**Saved data entries:**

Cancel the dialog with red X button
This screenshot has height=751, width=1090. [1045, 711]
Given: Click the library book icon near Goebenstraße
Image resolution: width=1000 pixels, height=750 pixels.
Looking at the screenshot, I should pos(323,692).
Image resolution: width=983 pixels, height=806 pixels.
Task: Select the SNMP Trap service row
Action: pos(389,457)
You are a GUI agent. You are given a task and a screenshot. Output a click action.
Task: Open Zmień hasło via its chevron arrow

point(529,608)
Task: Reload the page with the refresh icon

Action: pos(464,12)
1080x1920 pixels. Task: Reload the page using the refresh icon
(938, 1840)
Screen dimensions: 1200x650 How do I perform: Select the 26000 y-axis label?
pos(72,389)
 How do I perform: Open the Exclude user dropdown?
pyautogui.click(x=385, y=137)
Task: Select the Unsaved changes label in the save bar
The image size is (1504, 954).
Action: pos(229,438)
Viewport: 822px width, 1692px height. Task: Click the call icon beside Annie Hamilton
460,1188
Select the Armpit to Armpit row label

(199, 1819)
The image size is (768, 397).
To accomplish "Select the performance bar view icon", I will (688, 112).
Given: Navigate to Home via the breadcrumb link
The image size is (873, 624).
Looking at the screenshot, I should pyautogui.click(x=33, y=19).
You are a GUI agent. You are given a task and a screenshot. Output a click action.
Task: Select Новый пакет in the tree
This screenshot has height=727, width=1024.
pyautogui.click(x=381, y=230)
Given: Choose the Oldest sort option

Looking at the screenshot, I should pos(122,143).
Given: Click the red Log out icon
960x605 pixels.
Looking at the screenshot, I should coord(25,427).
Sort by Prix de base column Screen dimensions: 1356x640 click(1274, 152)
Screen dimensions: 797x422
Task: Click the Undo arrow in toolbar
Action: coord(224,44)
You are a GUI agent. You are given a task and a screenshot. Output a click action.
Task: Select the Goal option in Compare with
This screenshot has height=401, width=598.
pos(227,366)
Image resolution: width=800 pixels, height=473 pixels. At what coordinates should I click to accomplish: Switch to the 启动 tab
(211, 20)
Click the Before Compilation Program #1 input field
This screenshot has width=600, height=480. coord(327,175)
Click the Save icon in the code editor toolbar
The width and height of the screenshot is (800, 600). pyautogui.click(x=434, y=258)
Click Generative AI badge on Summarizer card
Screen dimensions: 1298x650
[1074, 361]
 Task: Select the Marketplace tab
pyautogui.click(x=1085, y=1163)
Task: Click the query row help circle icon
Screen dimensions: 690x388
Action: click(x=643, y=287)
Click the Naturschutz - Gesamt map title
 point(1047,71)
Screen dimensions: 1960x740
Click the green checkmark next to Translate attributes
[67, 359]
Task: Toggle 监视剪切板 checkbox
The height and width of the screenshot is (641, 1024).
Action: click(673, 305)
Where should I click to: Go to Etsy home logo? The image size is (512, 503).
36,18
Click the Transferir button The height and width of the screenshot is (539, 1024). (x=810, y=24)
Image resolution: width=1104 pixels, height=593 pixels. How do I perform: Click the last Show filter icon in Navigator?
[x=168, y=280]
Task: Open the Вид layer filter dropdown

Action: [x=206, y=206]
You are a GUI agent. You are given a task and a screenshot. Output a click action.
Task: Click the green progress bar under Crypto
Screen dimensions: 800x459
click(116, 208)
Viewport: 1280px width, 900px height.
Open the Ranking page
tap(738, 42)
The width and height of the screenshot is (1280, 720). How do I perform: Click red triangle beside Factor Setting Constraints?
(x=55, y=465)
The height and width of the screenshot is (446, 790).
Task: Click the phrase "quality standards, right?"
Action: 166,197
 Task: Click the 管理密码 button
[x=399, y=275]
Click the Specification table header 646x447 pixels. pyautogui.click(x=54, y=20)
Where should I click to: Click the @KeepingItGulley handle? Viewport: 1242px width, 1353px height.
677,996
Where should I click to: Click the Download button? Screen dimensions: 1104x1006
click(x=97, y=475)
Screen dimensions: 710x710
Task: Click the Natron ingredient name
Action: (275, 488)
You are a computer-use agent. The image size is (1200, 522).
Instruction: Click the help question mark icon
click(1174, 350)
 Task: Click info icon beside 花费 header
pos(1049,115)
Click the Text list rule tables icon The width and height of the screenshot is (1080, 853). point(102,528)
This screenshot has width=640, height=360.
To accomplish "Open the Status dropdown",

**Task statement:**
Send back every record, precisely as written.

**Output for this task:**
Cancel the dialog with red X button
This screenshot has height=751, width=1090. [1045, 711]
Given: Click the library book icon near Goebenstraße
Image resolution: width=1000 pixels, height=750 pixels.
Looking at the screenshot, I should pos(323,692).
Image resolution: width=983 pixels, height=806 pixels.
Task: Select the SNMP Trap service row
Action: pos(389,457)
You are a GUI agent. You are given a task and a screenshot. Output a click action.
Task: Open Zmień hasło via its chevron arrow

point(529,608)
Task: Reload the page with the refresh icon

Action: pos(464,12)
1080x1920 pixels. Task: Reload the page using the refresh icon
(938, 1840)
Screen dimensions: 1200x650 How do I perform: Select the 26000 y-axis label?
pos(72,389)
 How do I perform: Open the Exclude user dropdown?
pyautogui.click(x=385, y=137)
Task: Select the Unsaved changes label in the save bar
The image size is (1504, 954).
Action: pos(229,438)
Viewport: 822px width, 1692px height. Task: Click the call icon beside Annie Hamilton
460,1188
Select the Armpit to Armpit row label

(199, 1819)
The image size is (768, 397).
To accomplish "Select the performance bar view icon", I will (688, 112).
Given: Navigate to Home via the breadcrumb link
The image size is (873, 624).
Looking at the screenshot, I should pyautogui.click(x=33, y=19).
You are a GUI agent. You are given a task and a screenshot. Output a click action.
Task: Select Новый пакет in the tree
This screenshot has height=727, width=1024.
pyautogui.click(x=381, y=230)
Given: Choose the Oldest sort option

Looking at the screenshot, I should pos(122,143).
Given: Click the red Log out icon
960x605 pixels.
Looking at the screenshot, I should coord(25,427).
Sort by Prix de base column Screen dimensions: 1356x640 click(1274, 152)
Screen dimensions: 797x422
Task: Click the Undo arrow in toolbar
Action: coord(224,44)
You are a GUI agent. You are given a task and a screenshot. Output a click action.
Task: Select the Goal option in Compare with
This screenshot has height=401, width=598.
pos(227,366)
Image resolution: width=800 pixels, height=473 pixels. At what coordinates should I click to accomplish: Switch to the 启动 tab
(211, 20)
Click the Before Compilation Program #1 input field
This screenshot has width=600, height=480. coord(327,175)
Click the Save icon in the code editor toolbar
The width and height of the screenshot is (800, 600). pyautogui.click(x=434, y=258)
Click Generative AI badge on Summarizer card
Screen dimensions: 1298x650
[1074, 361]
 Task: Select the Marketplace tab
pyautogui.click(x=1085, y=1163)
Task: Click the query row help circle icon
Screen dimensions: 690x388
Action: click(x=643, y=287)
Click the Naturschutz - Gesamt map title
 point(1047,71)
Screen dimensions: 1960x740
Click the green checkmark next to Translate attributes
[67, 359]
Task: Toggle 监视剪切板 checkbox
The height and width of the screenshot is (641, 1024).
Action: click(673, 305)
Where should I click to: Go to Etsy home logo? The image size is (512, 503).
36,18
Click the Transferir button The height and width of the screenshot is (539, 1024). (x=810, y=24)
Image resolution: width=1104 pixels, height=593 pixels. How do I perform: Click the last Show filter icon in Navigator?
[x=168, y=280]
Task: Open the Вид layer filter dropdown

Action: [x=206, y=206]
You are a GUI agent. You are given a task and a screenshot. Output a click action.
Task: Click the green progress bar under Crypto
Screen dimensions: 800x459
click(116, 208)
Viewport: 1280px width, 900px height.
Open the Ranking page
tap(738, 42)
The width and height of the screenshot is (1280, 720). How do I perform: Click red triangle beside Factor Setting Constraints?
(x=55, y=465)
The height and width of the screenshot is (446, 790).
Task: Click the phrase "quality standards, right?"
Action: 166,197
 Task: Click the 管理密码 button
[x=399, y=275]
Click the Specification table header 646x447 pixels. pyautogui.click(x=54, y=20)
Where should I click to: Click the @KeepingItGulley handle? Viewport: 1242px width, 1353px height.
677,996
Where should I click to: Click the Download button? Screen dimensions: 1104x1006
click(x=97, y=475)
Screen dimensions: 710x710
Task: Click the Natron ingredient name
Action: (275, 488)
You are a computer-use agent. The image size is (1200, 522).
Instruction: Click the help question mark icon
click(1174, 350)
 Task: Click info icon beside 花费 header
pos(1049,115)
Click the Text list rule tables icon The width and height of the screenshot is (1080, 853). point(102,528)
This screenshot has width=640, height=360.
To accomplish "Open the Status dropdown",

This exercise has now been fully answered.